ALLOGGIO
Possibilità di pernottare in Val Zoldana (Ufficio informazioni
turistiche di Zoldo Alto tel. 0437 789145, e-mail: zoldoalto@
infodolomiti.it).
NIVOMETEO
È molto utile il numero di telefono del bollettino nivometeo:
tel. 0436 780013, da consultare prima di ogni uscita.
DESCRIZIONE
Una lunga e spettacolare traversata, che permette di camminare
sotto la maestosa parete nord-ovest del Civetta. Un
bivacco in quota consente di suddividere in due giorni il percorso
rendendolo ancora più suggestivo ed emozionante.
ACCESSO IN AUTO
Si raggiunge la località Palafavéra (1515m) percorrendo la
Val Zoldana in salita verso il Passo Staulanza. La valle, che
si apre dal paese di Longarone (autostrada A27), é raggiungibile
anche: da nord attraverso la Val Fiorentina e il Passo
Staulanza, dall’Agordino attraverso il Passo Duran, e dal
Cadore attraverso il Passo di Cibiana. Si lascia l’auto al parcheggio
della seggiovia di Palafavéra.
DESCRIZIONE SALITA
Si sale con la seggiovia di Palafavéra e si segue la pista che
scende verso Alleghe fino a raggiungere Malga Pioda, ben
visibile sul piano a sinistra della pista, e da qui si risale lungo
il sentiero estivo sui ripidi pendii a monte della malga stessa.
Circa 200 metri più in alto occorre traversare decisamente
verso sinistra lungo un pendio (pericoloso per valanghe)

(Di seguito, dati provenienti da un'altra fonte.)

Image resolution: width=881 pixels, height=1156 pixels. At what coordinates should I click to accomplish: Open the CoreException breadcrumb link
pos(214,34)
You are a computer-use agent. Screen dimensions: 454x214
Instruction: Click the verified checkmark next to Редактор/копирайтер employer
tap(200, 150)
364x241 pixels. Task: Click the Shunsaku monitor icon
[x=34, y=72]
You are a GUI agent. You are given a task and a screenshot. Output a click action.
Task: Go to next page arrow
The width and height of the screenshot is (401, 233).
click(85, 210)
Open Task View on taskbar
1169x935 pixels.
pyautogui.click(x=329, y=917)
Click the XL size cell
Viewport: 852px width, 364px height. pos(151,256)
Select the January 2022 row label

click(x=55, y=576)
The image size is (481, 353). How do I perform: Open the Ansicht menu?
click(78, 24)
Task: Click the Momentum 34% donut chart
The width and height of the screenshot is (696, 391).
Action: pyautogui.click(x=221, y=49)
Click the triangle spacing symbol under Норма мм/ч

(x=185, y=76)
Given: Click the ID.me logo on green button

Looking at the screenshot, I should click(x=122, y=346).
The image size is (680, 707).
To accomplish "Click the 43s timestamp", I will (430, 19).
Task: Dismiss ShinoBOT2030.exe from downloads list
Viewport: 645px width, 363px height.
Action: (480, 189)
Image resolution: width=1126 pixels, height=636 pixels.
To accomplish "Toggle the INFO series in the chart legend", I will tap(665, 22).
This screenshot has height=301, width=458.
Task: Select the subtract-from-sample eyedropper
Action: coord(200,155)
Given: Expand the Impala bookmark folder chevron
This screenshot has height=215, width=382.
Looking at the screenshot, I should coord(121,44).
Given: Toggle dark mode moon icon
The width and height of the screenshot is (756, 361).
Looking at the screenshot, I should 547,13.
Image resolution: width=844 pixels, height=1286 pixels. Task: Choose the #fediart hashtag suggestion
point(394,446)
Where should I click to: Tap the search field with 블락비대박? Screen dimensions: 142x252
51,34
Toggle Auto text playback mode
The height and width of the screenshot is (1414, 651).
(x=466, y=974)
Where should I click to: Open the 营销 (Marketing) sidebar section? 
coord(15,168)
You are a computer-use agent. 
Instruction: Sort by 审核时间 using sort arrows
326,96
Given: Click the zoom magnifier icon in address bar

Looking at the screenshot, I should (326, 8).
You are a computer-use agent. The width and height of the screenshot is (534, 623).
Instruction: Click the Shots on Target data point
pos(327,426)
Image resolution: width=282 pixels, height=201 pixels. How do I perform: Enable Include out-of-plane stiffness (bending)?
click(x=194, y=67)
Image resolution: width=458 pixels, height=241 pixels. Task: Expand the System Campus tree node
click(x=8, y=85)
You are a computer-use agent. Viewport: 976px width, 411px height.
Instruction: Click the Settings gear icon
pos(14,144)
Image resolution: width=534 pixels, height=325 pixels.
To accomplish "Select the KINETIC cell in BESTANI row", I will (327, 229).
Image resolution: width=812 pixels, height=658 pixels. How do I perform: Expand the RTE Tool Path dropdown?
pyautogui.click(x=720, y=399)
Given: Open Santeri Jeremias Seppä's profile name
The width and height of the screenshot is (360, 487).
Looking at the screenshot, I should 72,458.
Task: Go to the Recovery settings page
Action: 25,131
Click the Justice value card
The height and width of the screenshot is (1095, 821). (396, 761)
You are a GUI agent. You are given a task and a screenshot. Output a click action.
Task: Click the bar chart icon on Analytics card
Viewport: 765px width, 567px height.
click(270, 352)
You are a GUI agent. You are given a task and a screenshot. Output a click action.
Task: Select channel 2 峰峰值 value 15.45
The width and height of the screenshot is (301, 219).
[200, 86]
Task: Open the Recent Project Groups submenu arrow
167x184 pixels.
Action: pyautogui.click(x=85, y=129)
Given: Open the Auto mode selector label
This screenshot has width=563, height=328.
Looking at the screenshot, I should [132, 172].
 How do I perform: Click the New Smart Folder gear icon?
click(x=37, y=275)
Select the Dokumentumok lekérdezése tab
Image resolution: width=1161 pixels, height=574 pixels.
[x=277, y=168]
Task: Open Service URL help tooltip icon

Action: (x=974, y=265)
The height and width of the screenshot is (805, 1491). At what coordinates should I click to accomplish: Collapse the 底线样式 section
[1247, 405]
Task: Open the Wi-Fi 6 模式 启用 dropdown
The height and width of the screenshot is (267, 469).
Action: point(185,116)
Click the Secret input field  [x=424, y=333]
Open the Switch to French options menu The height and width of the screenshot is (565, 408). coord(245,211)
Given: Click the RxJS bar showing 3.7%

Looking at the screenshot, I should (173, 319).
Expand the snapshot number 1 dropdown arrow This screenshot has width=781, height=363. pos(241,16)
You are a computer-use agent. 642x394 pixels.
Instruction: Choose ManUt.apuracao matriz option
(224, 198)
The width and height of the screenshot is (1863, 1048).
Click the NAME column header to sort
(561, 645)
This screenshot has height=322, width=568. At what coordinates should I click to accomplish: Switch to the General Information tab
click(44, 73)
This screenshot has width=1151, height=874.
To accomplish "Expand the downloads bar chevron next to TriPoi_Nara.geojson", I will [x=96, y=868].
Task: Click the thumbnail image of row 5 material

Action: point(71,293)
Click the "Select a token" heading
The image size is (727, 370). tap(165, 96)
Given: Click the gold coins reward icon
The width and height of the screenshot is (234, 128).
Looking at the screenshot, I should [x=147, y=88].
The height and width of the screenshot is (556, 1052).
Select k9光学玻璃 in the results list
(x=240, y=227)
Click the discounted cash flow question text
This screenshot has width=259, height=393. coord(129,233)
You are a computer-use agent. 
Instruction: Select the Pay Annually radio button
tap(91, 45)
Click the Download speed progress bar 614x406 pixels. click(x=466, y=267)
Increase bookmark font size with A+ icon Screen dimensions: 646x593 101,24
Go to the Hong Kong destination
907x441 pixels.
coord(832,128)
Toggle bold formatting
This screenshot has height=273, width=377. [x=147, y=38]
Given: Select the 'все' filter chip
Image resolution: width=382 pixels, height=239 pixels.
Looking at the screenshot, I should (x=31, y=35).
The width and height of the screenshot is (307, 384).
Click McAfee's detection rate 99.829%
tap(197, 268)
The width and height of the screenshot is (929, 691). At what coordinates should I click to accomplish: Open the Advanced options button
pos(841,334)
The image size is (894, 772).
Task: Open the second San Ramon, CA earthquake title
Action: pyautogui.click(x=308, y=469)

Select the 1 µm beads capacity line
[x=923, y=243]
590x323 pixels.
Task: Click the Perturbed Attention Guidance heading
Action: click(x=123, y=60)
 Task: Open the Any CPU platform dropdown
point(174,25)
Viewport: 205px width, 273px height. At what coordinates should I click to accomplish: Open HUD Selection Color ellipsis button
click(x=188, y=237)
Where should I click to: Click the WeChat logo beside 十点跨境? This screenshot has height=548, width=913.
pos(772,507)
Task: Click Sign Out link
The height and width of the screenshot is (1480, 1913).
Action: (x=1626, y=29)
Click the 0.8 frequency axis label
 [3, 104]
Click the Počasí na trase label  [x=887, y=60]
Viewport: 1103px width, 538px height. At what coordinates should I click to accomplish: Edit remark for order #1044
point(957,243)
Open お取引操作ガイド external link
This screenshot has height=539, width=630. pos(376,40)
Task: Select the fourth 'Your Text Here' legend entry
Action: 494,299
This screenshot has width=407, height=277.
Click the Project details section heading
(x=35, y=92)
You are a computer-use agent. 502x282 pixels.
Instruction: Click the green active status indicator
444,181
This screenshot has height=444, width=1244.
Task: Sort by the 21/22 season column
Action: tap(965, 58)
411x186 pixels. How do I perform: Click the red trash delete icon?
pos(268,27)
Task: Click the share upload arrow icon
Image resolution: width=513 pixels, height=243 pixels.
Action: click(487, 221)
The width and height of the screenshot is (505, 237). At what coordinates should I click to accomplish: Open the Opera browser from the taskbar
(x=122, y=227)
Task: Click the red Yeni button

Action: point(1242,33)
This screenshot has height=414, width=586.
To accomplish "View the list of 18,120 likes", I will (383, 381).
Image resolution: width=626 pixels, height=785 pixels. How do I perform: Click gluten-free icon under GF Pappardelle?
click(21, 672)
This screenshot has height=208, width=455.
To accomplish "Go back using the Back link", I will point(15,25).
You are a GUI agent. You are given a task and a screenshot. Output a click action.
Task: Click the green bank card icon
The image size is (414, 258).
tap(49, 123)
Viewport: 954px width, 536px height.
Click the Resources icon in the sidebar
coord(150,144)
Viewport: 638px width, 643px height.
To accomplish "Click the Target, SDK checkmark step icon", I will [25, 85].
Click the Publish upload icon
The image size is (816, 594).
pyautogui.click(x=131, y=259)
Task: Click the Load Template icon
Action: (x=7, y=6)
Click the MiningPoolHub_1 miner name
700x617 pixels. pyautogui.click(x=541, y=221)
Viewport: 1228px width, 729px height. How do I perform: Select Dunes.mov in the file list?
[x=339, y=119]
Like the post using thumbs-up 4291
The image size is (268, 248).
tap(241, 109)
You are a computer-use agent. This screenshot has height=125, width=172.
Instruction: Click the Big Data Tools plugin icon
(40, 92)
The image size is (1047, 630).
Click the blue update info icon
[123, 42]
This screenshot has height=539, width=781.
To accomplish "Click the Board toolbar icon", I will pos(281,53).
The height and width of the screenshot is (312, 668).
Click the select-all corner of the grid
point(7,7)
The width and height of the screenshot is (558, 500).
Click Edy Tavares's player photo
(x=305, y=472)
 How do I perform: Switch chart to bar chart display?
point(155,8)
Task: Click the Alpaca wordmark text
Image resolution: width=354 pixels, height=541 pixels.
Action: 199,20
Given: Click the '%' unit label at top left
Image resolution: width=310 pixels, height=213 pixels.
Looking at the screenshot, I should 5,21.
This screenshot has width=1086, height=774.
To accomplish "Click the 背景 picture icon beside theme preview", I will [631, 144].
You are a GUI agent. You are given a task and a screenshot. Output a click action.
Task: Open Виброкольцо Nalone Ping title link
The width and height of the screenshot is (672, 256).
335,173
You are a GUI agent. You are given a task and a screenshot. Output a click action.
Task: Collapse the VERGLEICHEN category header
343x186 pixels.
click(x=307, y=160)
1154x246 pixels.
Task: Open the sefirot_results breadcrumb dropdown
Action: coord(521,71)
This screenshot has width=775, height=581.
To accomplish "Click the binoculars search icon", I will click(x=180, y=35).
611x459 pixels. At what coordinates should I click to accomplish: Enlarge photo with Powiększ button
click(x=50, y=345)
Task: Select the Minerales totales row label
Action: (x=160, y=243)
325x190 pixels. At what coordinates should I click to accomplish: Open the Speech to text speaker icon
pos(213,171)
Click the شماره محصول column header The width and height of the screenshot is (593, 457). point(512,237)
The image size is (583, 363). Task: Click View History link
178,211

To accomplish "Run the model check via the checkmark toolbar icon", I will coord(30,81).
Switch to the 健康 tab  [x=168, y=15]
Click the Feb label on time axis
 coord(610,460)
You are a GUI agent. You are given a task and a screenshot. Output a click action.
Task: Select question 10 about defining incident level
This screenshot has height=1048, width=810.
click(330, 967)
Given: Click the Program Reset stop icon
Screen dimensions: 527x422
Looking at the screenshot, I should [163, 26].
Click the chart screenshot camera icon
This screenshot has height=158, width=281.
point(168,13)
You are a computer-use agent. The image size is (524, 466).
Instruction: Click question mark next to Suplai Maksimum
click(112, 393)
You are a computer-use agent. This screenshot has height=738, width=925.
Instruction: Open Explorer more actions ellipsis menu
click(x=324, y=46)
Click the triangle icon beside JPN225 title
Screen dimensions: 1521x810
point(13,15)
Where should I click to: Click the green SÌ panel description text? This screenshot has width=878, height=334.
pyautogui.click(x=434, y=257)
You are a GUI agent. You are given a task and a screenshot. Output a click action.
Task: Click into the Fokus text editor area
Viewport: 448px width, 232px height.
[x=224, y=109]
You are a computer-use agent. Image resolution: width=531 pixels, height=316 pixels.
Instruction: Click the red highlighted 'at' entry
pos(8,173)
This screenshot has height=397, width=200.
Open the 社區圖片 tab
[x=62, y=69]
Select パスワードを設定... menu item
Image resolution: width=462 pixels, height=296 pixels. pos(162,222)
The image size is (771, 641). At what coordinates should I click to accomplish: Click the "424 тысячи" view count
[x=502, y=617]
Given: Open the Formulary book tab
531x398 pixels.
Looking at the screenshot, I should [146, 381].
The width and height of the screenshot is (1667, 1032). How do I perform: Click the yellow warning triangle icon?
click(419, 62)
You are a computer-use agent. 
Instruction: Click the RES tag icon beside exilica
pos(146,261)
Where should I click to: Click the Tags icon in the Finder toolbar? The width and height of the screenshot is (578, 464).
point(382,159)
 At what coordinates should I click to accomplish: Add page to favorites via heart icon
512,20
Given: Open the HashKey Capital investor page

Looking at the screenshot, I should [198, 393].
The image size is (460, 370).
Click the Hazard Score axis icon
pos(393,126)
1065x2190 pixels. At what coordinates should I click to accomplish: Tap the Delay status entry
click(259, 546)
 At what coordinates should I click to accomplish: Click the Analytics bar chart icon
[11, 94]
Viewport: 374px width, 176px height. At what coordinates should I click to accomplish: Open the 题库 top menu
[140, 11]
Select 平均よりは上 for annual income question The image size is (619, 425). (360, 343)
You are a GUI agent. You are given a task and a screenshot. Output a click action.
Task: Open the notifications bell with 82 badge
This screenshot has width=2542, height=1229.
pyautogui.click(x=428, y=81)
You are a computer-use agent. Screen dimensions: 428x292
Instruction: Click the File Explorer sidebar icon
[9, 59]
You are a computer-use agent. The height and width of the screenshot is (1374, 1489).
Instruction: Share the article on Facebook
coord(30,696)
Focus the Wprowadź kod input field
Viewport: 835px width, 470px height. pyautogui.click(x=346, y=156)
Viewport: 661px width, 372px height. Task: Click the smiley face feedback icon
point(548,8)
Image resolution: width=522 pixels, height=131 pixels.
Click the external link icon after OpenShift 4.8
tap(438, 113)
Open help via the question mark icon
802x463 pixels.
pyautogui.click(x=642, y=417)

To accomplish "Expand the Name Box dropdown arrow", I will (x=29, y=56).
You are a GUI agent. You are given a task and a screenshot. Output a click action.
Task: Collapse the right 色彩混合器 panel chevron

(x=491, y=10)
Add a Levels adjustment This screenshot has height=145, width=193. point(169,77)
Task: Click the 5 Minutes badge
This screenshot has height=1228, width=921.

e, sempre seguendo le tracce del sentiero estivo, si
aggira una fascia di rocce oltre la quale un ripido valloncello
porta all’arrivo della teleferica e quindi al Rifugio Coldai
(2132m). Da questo si continua a salire fino alla soprastante
Forcella Coldai da dove ci si affaccia sul versante nordovest
del Civetta. Dalla forcella ci si abbassa fino al piano
dove si trova il Lago Coldai; da qui, verso sinistra, si inizia
la lunga traversata sotto la grande parete nord-ovest del
Civetta raggiungendo una prima insellatura e poi la Forcella
Col Negro (2203m).
DESCRIZIONE DISCESA
Dalla forcella la vista si fa spettacolare e merita sicuramente una sosta. Si prosegue abbassandosi sui piani meno ripidi
del sentiero estivo (segnavia 560) che in breve, lasciando
in alto sulla destra il Rifugio Tissi, permette di raggiungere la
Forcella di Col Rean (2107m). È possibile salire al rifugio in
circa 45 minuti. Si continua la traversata, lungo pendii
meno ripidi ed evitando le zone ostruite dai massi, fino
all’ampia Sella di Pelsa; poco a valle di questa si raggiunge
verso sinistra la strada forestale che corre alla base della
Torre Venezia fino al Rifugio Vazzoler (1714m). Da questo
si prosegue sulla stessa strada, con un lungo percorso a tornanti,
fino a raggiungere la Capanna Trieste (1135m), dove
occorre aver lasciato una seconda auto per rientrare al
punto di partenza.
NOTE
È sicuramente consigliabile “spezzare” questa lunga traversata
in due giorni, dormendo nel bivacco invernale dei rifugi
Coldai, Tissi o Vazzoler, soprattutto se la si effettua nelle
corte giornate del periodo invernale.
DESCRIZIONE DIFFICOLTA'
Un lungo itinerario che sale su tratti
ripidi da percorrere con attenzione poiché potenzialmente
pericolosi per valanghe. Richiede sicure condizioni
meteorologiche ed esperienza di bivacchi invernali.